Se supone que el arte nos mueve a la indignación al mostrarnos cosas indignantes, que nos moviliza por el hecho por el hecho de moverse fuera del museo y que nos transforma en opositores al sistema dominante al negarse a sí misma como elemento de ese sistema.

La “política del arte” se ve marcada así por una extraña esquizofrenia. Artistas y críticos nos invitan a situar el pensamiento y las prácticas del arte en un contexto siempre nuevo. De buena gana nos dicen que las estrategias artísticas han de ser enteramente re-pensadas en el contexto del capitalismo tardío, de la globalización, del trabajo post-fordista, de la comunicación informática o de la imagen digital. Pero continúan validando masivamente modelos de eficacia del arte que han sido estremecidos tal vez un siglo o dos antes de todas estas novedades.

(…) En la Europa del siglo XVIII se suponía que la escena teatral clásica era un espejo de aumento en el que los espectadores eran invitados a ver, bajo las formas de la ficción, los comportamientos de los hombres, sus vicios, sus virtudes. El teatro proponía lógicas de situaciones a reconocer para orientarse en el mundo y modelos de pensamiento y de acción a imitar o a evitar. El Tartufo de Molieré enseña a reconocer y odiar a los hipócritas, el Mahoma de Voltaire o Nathan el Sabio de Gotthold Lessing, a evitar el fanatismo y amar la tolerancia.

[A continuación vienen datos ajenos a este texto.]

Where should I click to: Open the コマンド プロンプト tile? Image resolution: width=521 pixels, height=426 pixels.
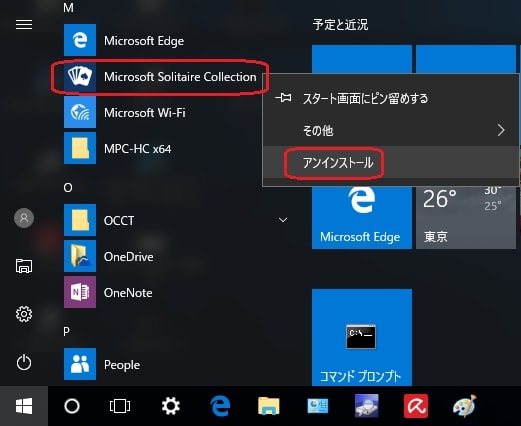click(x=362, y=337)
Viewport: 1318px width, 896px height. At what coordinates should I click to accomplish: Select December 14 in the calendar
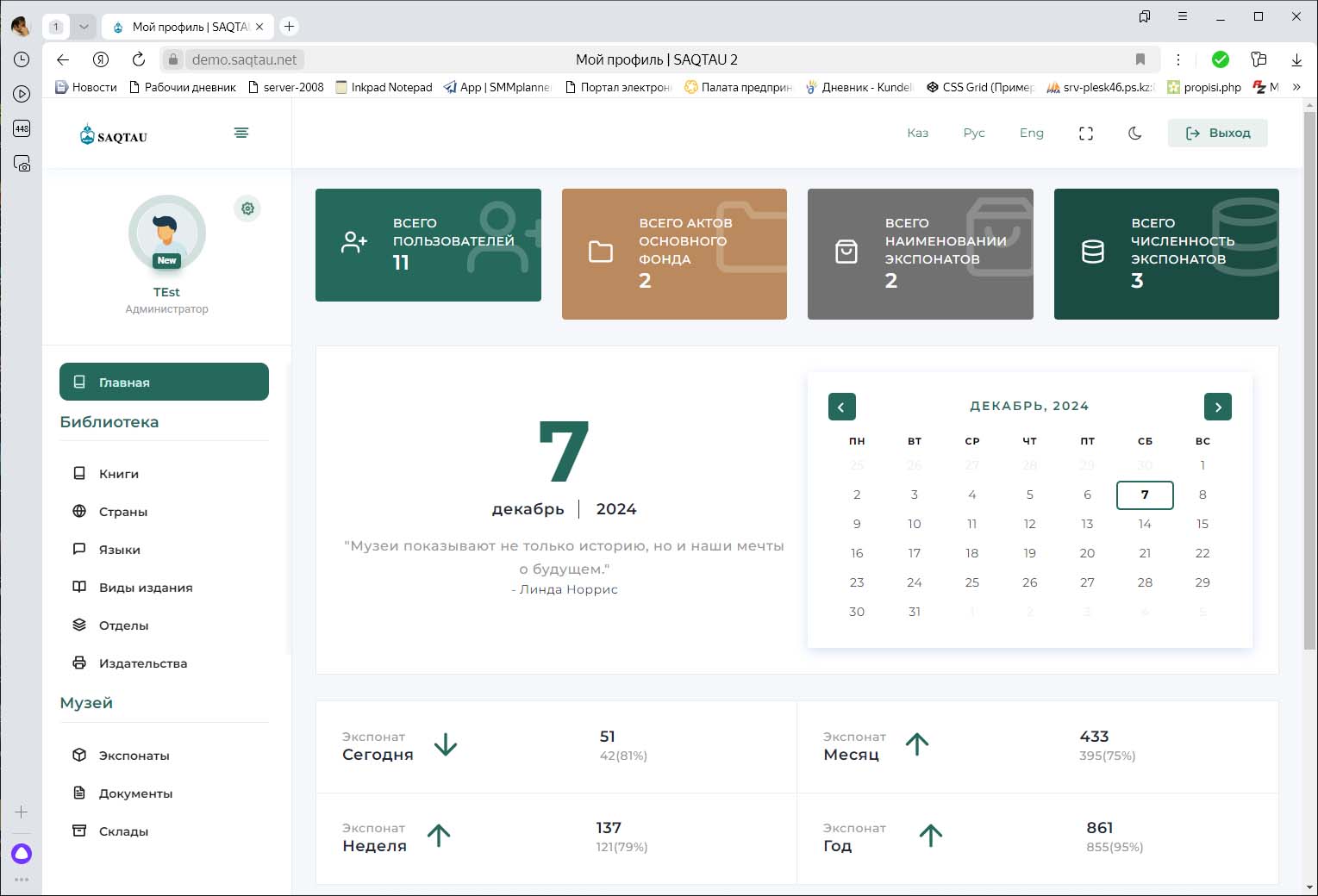[x=1145, y=524]
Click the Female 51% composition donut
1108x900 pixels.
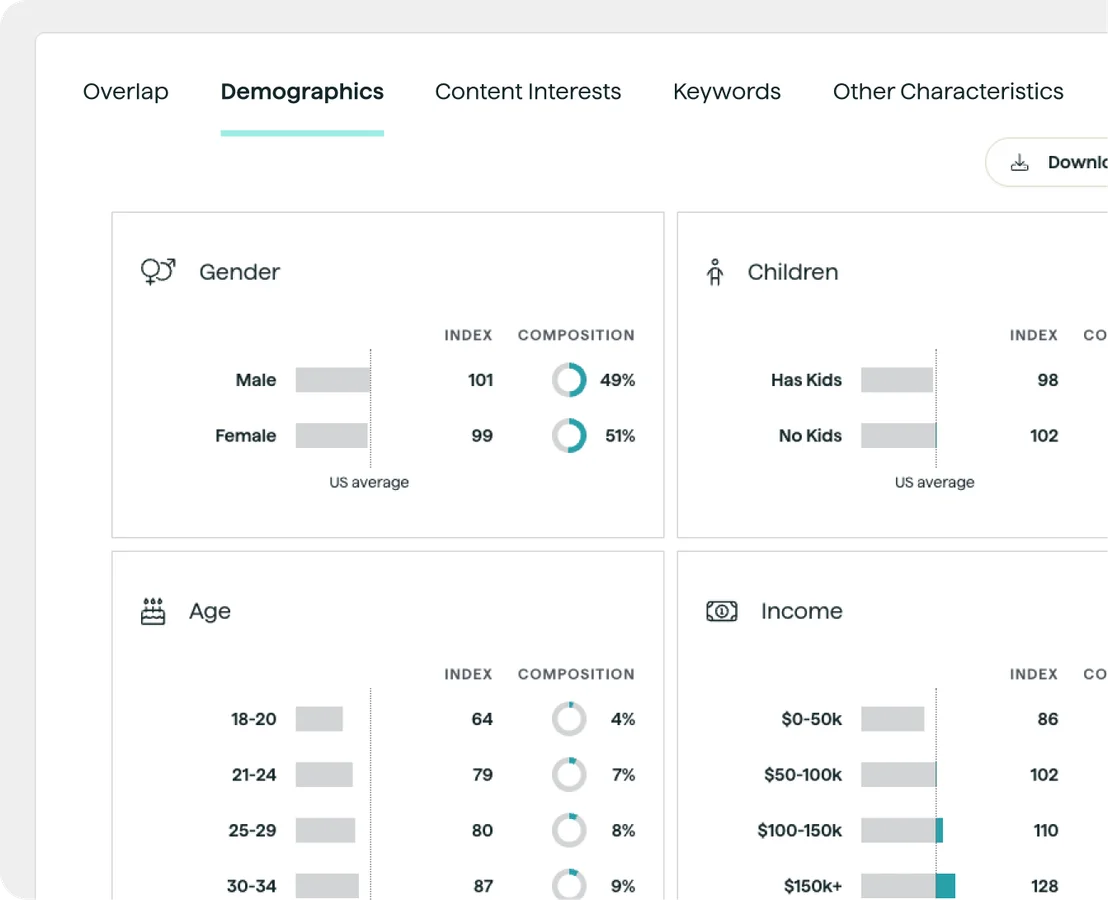coord(569,436)
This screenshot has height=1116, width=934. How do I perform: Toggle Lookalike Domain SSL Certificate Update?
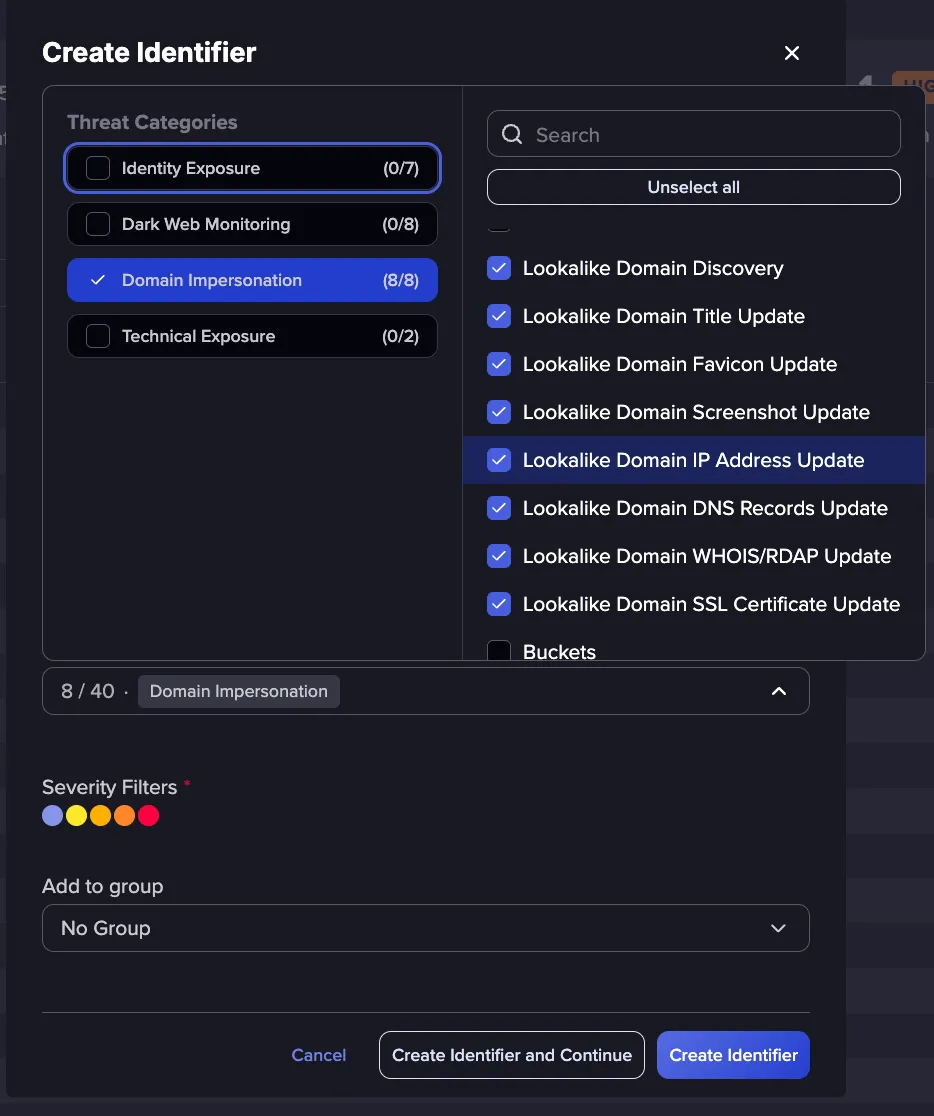click(x=499, y=604)

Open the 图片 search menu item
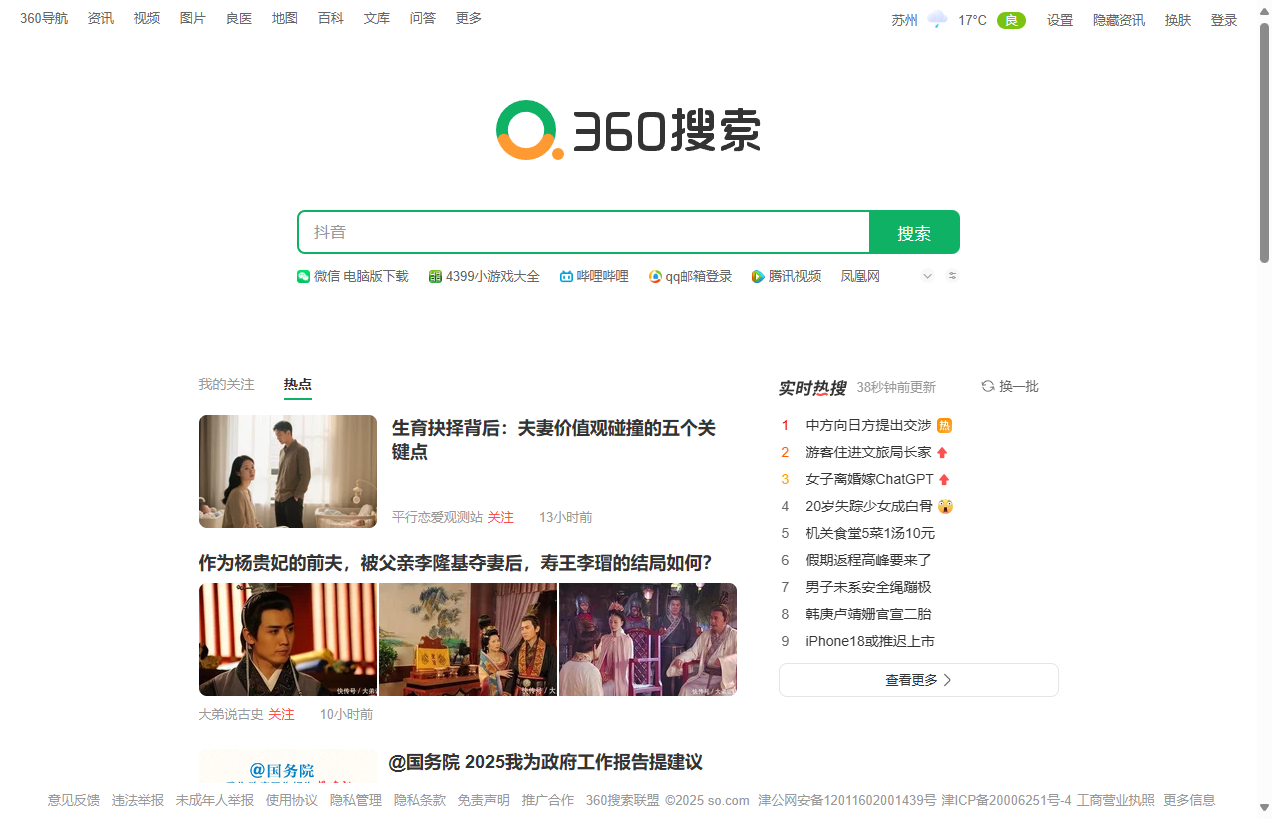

Esta vocación edificante está aparentemente lejos de nuestras maneras de pensar y de sentir. Y sin embargo la lógica causal que la subtiende sigue siéndonos muy próxima. De acuerdo con ésta lógica, lo que vemos, sobre un escenario del teatro, pero también en una exposición fotográfica o en una instalación son los signos sensibles de un cierto estado dispuestos por la voluntad de un autor.

Reconocer esos signos es involucrarse en una cierta lectura de nuestro mundo. Y esta lectura engendra un sentimiento de proximidad o de distancia que nos empuja a intervenir en la situación así significada, de la manera anhelada por el autor. Llamemos a esto el modelo pedagógico de la eficacia del arte. Por lo demás éste modelo fue cuestionado ya en la década de 1760: (Carta sobre los espectáculos, de Rousseau). La denuncia que se halla en el corazón de ese texto: la de la pretendida lección de moral de El misántropo, de Moliere. Más allá del proceso a las intenciones de un autor, su crítica indicaba algo más fundamental: la ruptura de la línea recta supuesta por el modelo representativo entre la performance de los cuerpos teatrales, su sentido y su efecto.

(…) El problema reside en la fórmula misma, en el presupuesto de un continuum sensible entre la producción de las imágenes, gestos o palabras y la percepción de una situación que involucra los pensamientos, sentimientos y acciones de los espectadores. No es de asombrarse que el teatro haya sido el primero en ver en crisis, hace más de dos siglos, a un modelo en el que todavía muchos plásticos creen o fingen creer: es que se trata del lugar en el que se exponen al desnudo los presupuestos y las contradicciones que orientan una cierta idea de la eficacia del arte.

¿Cómo podría desenmascarar el teatro a los hipócritas si la ley que le rige es la que gobierna el comportamiento de los hipócritas: la puesta en escena, a través de cuerpos vivientes, de los signos de pensamientos y sentimientos que no son los suyos?

(Fragmento)

El espectador emancipado, Bordes Mantantial, ed. 2010.